Add all of this together and the Fed literally "created" (for a time, anyway) an environment where consumer confidence surged, business "boomed," stocks rose, real estate buying psychology peaked, and, given that surging home equity seemed assured, there existed no notion to spend less or to set money aside for a rainy day. Given that by all appearances Greenspan & Co. had responded to the NASDAQ collapse "successfully," Americans felt even more "Faith in the Fed." This sense of "insurance" gave market participants yet another reason to feel complacent -- nay, reckless -- about post-bubble economies in general terms.
When I penned these columns as the real estate/credit deflation bubbles began to deflate, we received emails from hundreds of readers, the majority of whom thought our economy was out of the post-NASDAQ bubble woods. The few who thought the Fed's reflation play was risky or could implode usually had faith that our central bankers or "the government" or "the great American financial system" could fix things if anything went wrong. Few felt there was anything to be concerned about; "THEY will never allow that to happen," they'd say.
Those of us familiar with 18th, 19th and 20th century post-bubble economies were the ones asking questions as the Fed took its indefensible course of action. You know, questions like:
"What happens when the music stops playing? What happens when the real estate market no longer benefits from falling interest rates? What happens when people can no longer buy houses on margin? What happens when home values drop a trillion dollars at a time? What happens when equity shrinks? What happens when teaser and liar loans are taken off the table? What happens when lousy credit borrowers can no longer qualify for loans? What happens when homes stop selling? What happens when fully-leveraged homeowners start walking away from their homes? What happens when millions of properties face foreclosure at the same time? What happens when those foreclosures come back on the market? What happens when homebuilding, construction, real estate and financing boomtimes end? What happens when houses no longer function as ATM's? What happens when homeowners stop tapping the shrinking equity in their homes? What happens when houses no longer "appraise?" What happens when consumer credit defaults mount? What happens when banks take away equity lines of credit? What happens when financiers lose trillions of dollars on leveraged and poorly-collateralized loan portfolios? What happens when investors don't want hot potatoes anymore? What happens when credit market begins to seize up?

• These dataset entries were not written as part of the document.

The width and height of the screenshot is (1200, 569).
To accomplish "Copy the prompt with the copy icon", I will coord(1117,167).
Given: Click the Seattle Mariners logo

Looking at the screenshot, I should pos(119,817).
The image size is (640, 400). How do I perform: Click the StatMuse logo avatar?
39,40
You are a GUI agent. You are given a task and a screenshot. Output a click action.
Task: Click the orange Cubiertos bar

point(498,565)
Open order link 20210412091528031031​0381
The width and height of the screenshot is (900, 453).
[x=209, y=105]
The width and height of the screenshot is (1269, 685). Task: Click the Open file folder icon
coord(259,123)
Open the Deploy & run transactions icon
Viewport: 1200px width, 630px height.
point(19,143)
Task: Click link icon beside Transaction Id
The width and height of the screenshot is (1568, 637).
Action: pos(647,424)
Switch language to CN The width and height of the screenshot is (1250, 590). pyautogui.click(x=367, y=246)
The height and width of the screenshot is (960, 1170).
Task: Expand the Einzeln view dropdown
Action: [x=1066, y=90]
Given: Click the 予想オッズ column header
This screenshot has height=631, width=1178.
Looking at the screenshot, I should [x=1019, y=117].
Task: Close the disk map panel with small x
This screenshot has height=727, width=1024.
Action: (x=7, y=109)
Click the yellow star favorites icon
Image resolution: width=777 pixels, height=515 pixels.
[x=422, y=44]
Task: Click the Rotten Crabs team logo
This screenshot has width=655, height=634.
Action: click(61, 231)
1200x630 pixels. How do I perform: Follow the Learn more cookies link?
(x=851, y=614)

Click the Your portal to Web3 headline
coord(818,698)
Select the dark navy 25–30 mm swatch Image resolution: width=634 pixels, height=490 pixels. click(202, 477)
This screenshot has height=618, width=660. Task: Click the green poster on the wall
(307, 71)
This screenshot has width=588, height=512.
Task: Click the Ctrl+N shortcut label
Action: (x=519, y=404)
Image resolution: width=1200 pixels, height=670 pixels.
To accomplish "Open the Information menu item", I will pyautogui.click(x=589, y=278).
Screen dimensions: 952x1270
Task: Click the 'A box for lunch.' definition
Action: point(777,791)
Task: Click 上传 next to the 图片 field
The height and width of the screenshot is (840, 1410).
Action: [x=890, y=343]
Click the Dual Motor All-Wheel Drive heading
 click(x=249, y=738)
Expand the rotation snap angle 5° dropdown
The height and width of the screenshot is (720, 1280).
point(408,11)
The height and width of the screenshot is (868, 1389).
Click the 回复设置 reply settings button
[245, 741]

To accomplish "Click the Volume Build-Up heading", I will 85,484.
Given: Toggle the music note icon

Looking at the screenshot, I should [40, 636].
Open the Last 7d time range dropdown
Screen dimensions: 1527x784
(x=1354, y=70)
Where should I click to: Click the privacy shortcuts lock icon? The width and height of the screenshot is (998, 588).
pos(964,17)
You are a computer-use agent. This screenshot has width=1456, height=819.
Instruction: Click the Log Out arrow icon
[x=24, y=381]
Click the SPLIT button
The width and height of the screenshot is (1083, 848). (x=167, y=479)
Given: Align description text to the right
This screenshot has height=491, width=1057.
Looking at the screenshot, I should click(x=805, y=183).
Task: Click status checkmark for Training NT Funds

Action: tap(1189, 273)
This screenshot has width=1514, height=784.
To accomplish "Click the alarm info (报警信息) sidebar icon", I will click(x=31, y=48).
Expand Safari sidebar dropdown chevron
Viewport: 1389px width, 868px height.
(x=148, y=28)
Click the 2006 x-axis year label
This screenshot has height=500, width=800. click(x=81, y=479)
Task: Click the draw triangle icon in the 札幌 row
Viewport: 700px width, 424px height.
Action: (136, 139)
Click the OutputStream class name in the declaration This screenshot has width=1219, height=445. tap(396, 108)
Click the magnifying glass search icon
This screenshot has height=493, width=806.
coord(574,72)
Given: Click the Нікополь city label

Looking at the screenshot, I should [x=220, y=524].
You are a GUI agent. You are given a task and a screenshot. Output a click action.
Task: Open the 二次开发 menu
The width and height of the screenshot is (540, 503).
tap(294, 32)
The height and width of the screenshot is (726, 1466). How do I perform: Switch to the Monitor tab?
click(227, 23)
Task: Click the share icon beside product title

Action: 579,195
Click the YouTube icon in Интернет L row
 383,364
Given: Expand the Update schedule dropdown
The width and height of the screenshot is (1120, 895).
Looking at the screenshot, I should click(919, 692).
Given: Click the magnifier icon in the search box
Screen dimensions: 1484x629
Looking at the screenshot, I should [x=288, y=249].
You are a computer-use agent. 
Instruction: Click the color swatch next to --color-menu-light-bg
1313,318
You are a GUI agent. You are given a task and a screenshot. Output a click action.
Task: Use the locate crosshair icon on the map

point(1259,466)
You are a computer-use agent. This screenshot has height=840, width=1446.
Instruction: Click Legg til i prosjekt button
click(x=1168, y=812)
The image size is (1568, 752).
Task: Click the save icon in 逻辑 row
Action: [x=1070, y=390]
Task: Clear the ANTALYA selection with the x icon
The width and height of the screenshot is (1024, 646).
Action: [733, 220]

What happens when consumer confidence declines, the economy contracts, earnings turn down, jobs are lost, the stock market drops, people begin to cash in their 401(k)'s, structured finance unravels, Fannie Mae wobbles, the Fed becomes powerless, buying psychology is damaged and there are no savings to fall back on?
"In other words, what happens when the post-NASDAQ-crash, Fed-generated real estate and credit bubbles implode?"
Have a seat; it's still the first inning. You haven't missed much of the game. Take action now and you might end up owning the Yankees.